The annual net spend on door drop material has remained stable over the past four years despite political uncertainty and legislative changes, according to new research, though the post-GDPR impact has yet to be determined.
The Direct Marketing Association’s (DMA) Annual door drop industry report 2018 revealed that the annual net spend by UK businesses on door drops totalled £263m in 2017, compared with £266m in 2016 and £260m in 2013.
Data from the DMA publication as well as the AA/Warc Expenditure Report 2018 found that door drops accounted for around 15% of all direct mail expenditure last year, down slightly from 15.5% in 2016 though that figure was up on the 12.9% recorded in 2015.
The total annual net spend by UK businesses on all direct mail in 2017 was £1.75bn, up from £1.71bn in 2016 though that was down on the £1.91bn recorded in 2015.
The stability in door drop expenditure was achieved in the face of political uncertainty and legislative changes caused by GDPR, Brexit and 2017’s snap general election, the DMA said.
Annual volumes of direct mail fell from 6.6 billion items in 2013 to 5.7 billion in 2017 and in the past 12 months alone the total weight of door drop material reduced by 3,650 tonnes.
While 2017 saw slight reductions in annual volume and spend on door drops compared with the prior year, this should not signify a wider decline, the DMA said.
The snap general election disrupted planning and spend halfway through the year and larger regional and national door drops underperformed against expectations in May and June, when the election took place. Brexit, meanwhile, has continued to affect advertisers’ ability to plan and forecast, the DMA said.

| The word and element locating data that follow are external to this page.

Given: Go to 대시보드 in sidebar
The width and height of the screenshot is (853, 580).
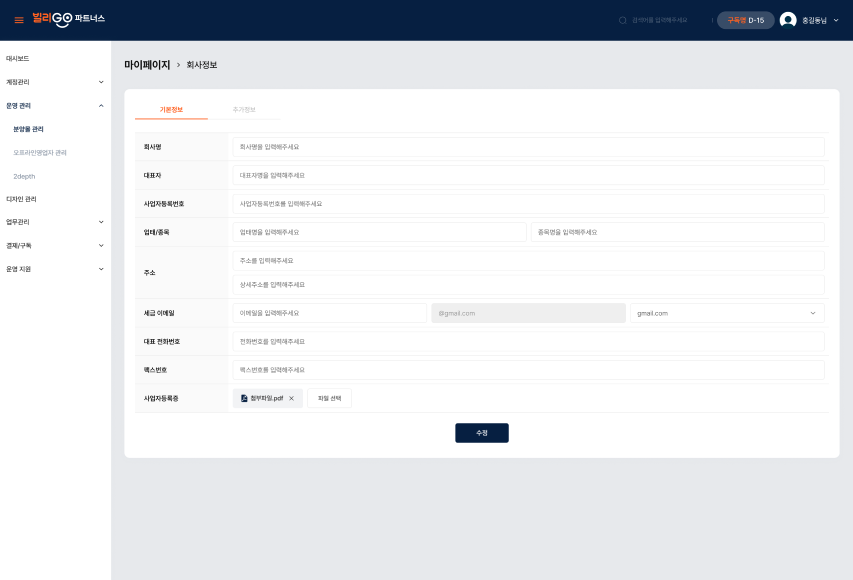Looking at the screenshot, I should [x=17, y=59].
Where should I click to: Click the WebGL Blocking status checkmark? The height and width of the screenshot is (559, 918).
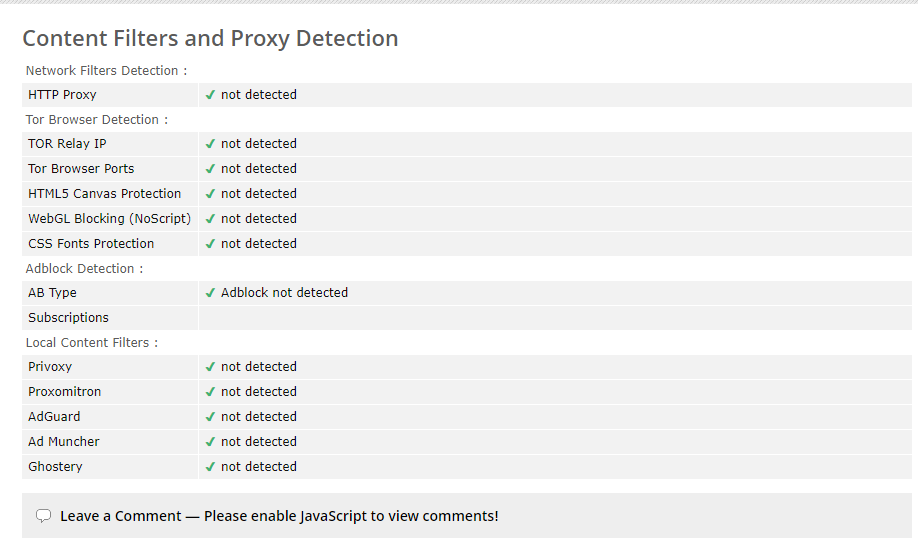(210, 219)
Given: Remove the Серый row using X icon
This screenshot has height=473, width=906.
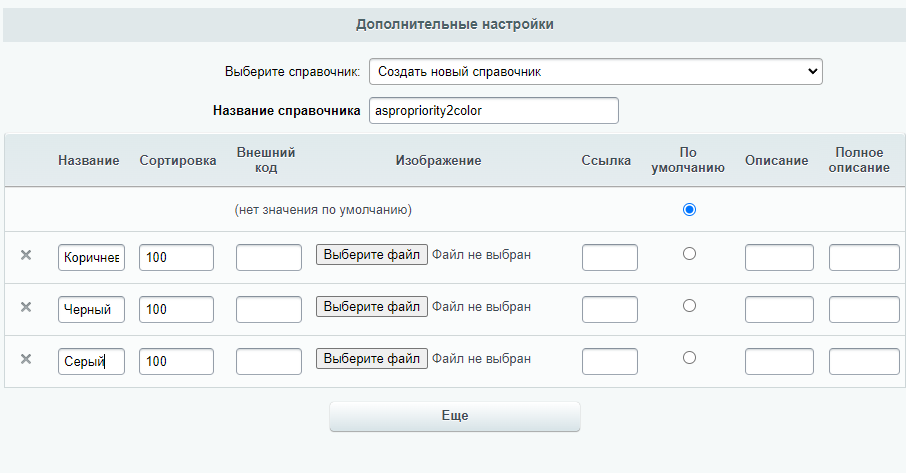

The association added the industry is continuing to attract spend but is becoming more environmentally aware and that the volume decline will in part be a result of improved campaign planning, printing and targeting techniques.
DMA head of insight Tim Bond told PrintWeek: “There’s been an increase in the ability to really target door drops and understand the kind of segments you’re targeting. Not on an individual level, as that’s the nature of the channel, but at least from a broader perspective of understanding the types of people that you’re actually able to target, even at a postcode level.”

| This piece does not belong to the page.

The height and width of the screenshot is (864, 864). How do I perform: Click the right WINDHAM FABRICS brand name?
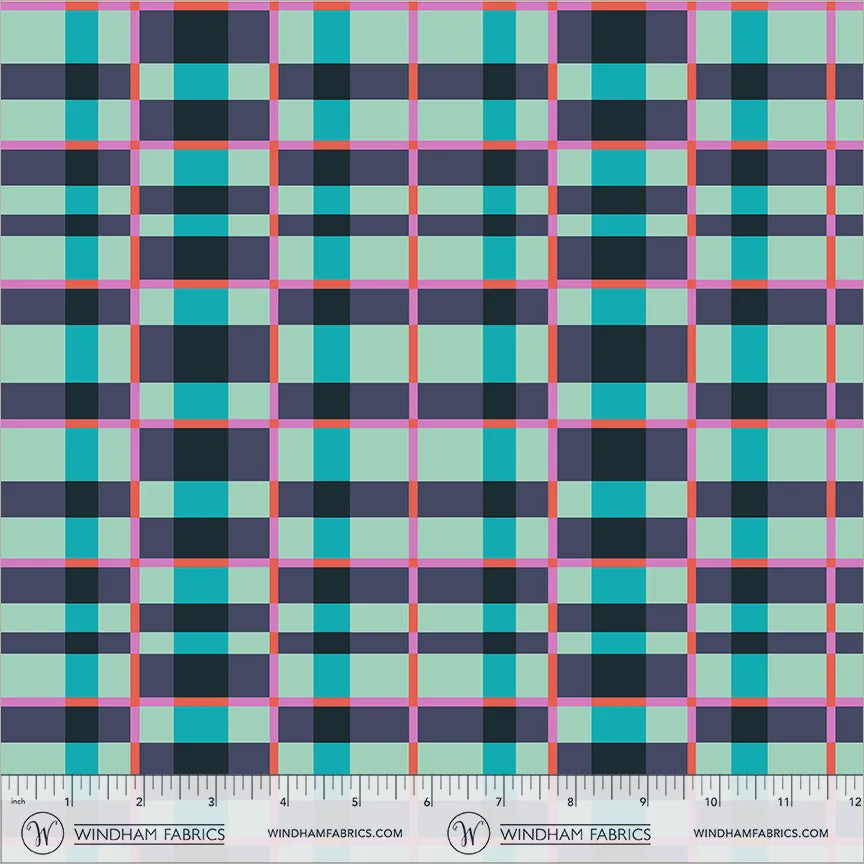click(x=575, y=834)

The extent of GDPR’s impact on advertising mediums will likely be revealed over the coming years. In the immediate aftermath of the legislation's introduction on 25 May many direct mail printers have reported falling volumes as marketers have become more cautious.
But the DMA said it is unlikely that there will ultimately be a negative impact on door drops, which are GDPR compliant from the off because they do not require any personally identifiable information.
“There’s an opportunity for mail as a whole under GDPR, and door drops more specifically, simply because it doesn’t use data in the same way that digital channels maybe do,” said Bond.
“Future small and local businesses will swing back to those [mediums] because the ability to use door drops to acquire new customers is imperative for those businesses to be able to grow.”
Webmart said it had seen an increase in the use of door drops by its customers both prior to the GDPR legislation being enforced, and since.
Category director for direct mail Paul Dykes said: “We’ve found that expenditure has increased but also that the types of door drops that are being undertaken are moving from very straightforward leaflets to maybe more brochures and some more complex items as well.
“We are able to do some very clever and innovative stuff with door drops these days and we’re certainly finding that GDPR has put more of an emphasis on how we can target customers in a non-personalised way but with a highly targeted methodology.”
Bond said that, despite the increased opportunity for door drops, he does not anticipate a return to the once rife practice of carpet bombing.
“No marketer worth their salt should target somebody that doesn’t want to be targeted. I think with door drops that is harder to mitigate because of the nature of it, however there are ways and means to opt out of it.
“Mail is an incredible channel and I don’t believe that marketers should or will start carpet bombing because it would undermine it for everybody.”
Earlier this year the first JICMail (Joint Industry Committee for Mail) annual report was released. The DMA said this new initiative has put mail on a level playing field with other marketing channels for the first time and enables door drops to be accurately compared.
The inaugural report found that for every 100 unaddressed door drops received, ten are passed on and shared, and each piece is revisited three times.